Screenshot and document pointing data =

***

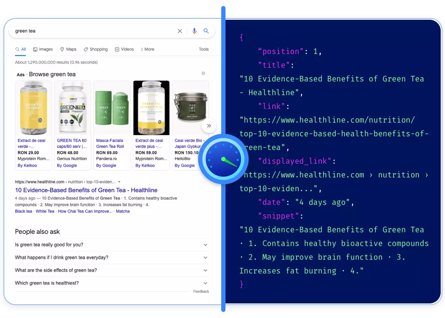This screenshot has width=445, height=318.
Task: Open the Videos tab
Action: 124,49
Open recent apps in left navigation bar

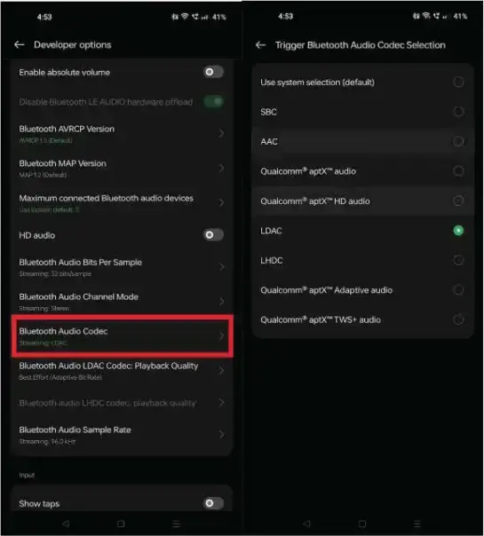[176, 524]
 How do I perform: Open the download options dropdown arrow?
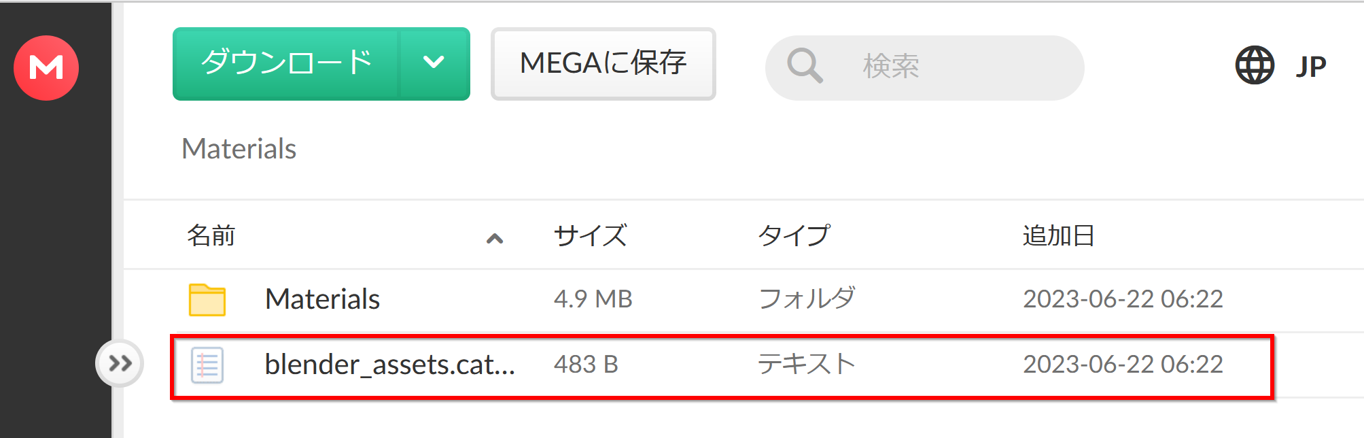coord(434,63)
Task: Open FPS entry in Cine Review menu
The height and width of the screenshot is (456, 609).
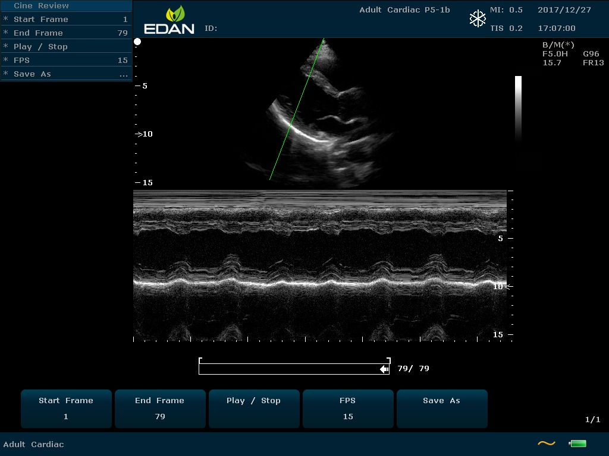Action: (65, 60)
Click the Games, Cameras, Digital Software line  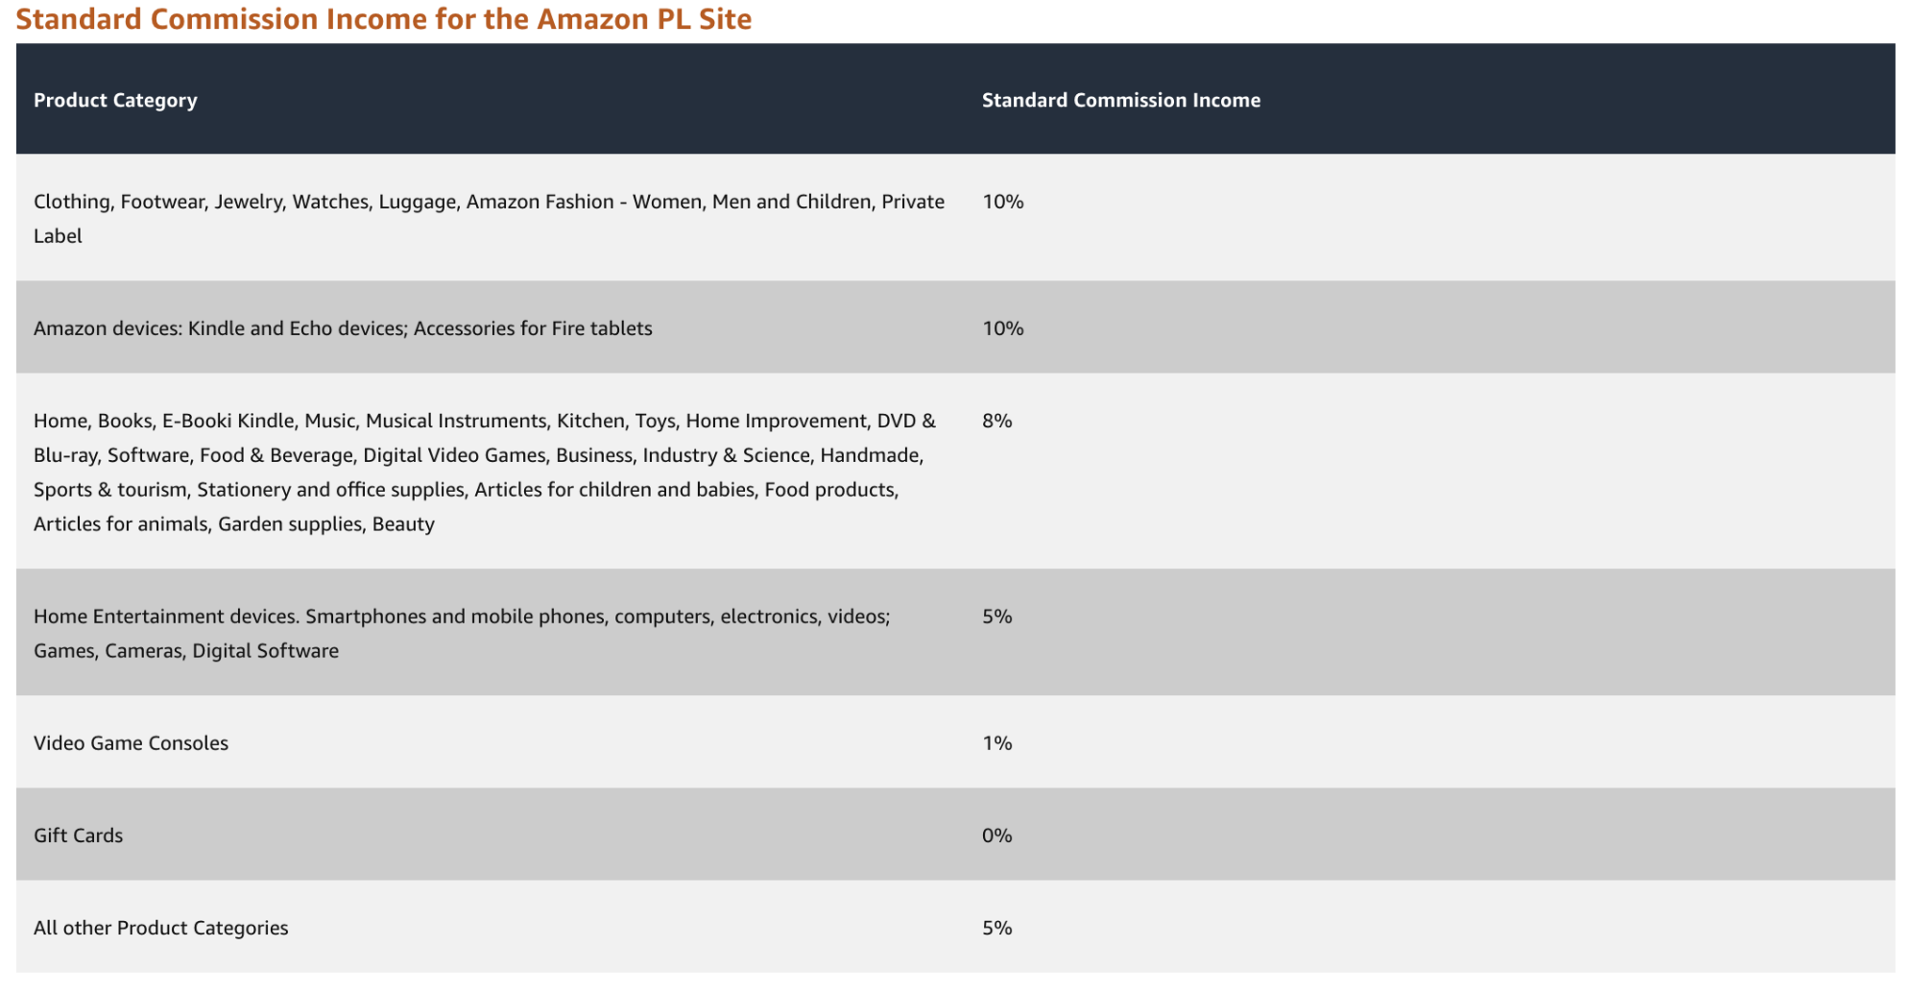[185, 651]
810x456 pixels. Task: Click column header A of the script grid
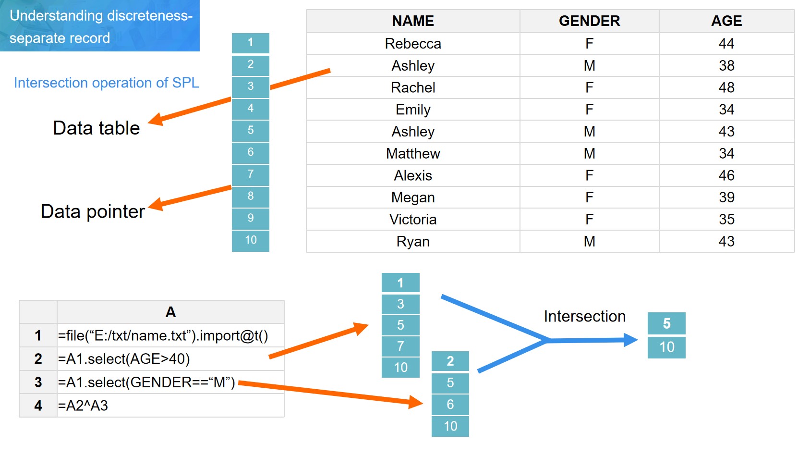[x=170, y=312]
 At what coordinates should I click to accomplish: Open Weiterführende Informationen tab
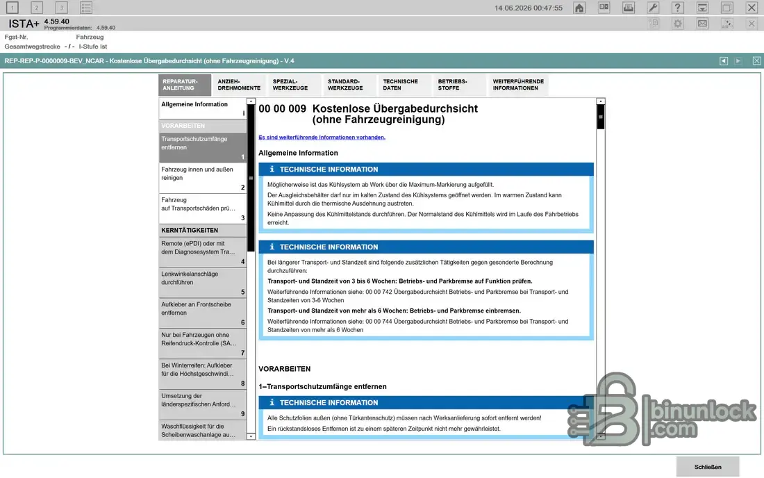(518, 85)
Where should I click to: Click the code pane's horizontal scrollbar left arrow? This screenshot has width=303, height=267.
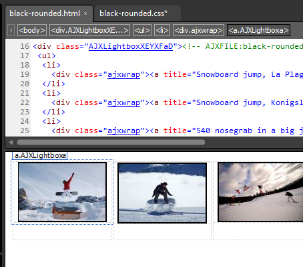[11, 143]
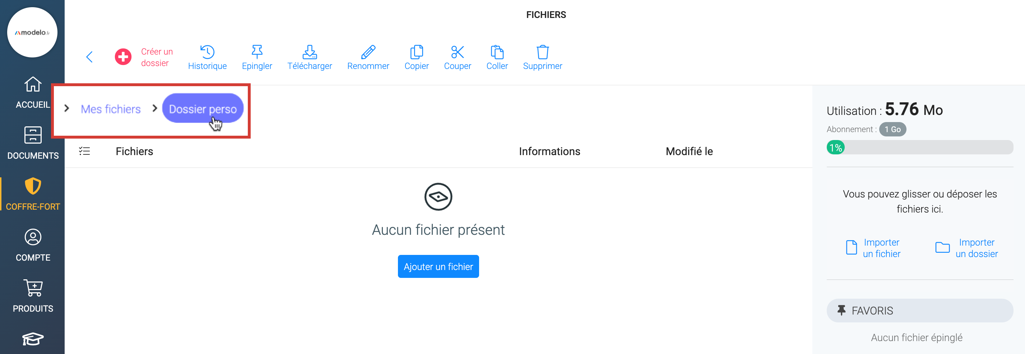Click Importer un dossier
The image size is (1025, 354).
[x=967, y=248]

***

Render the lines of the items from the line with "Where should I" through the end of the items as a JSON list of strings, one string per line and no blank lines. Leave the pictures out.

Final result =
[
  "Where should I click to: Click the code pane's horizontal scrollbar left arrow? This screenshot has width=303, height=267.",
  "[11, 143]",
  "Click Importer un dossier",
  "The image size is (1025, 354).",
  "[x=967, y=248]"
]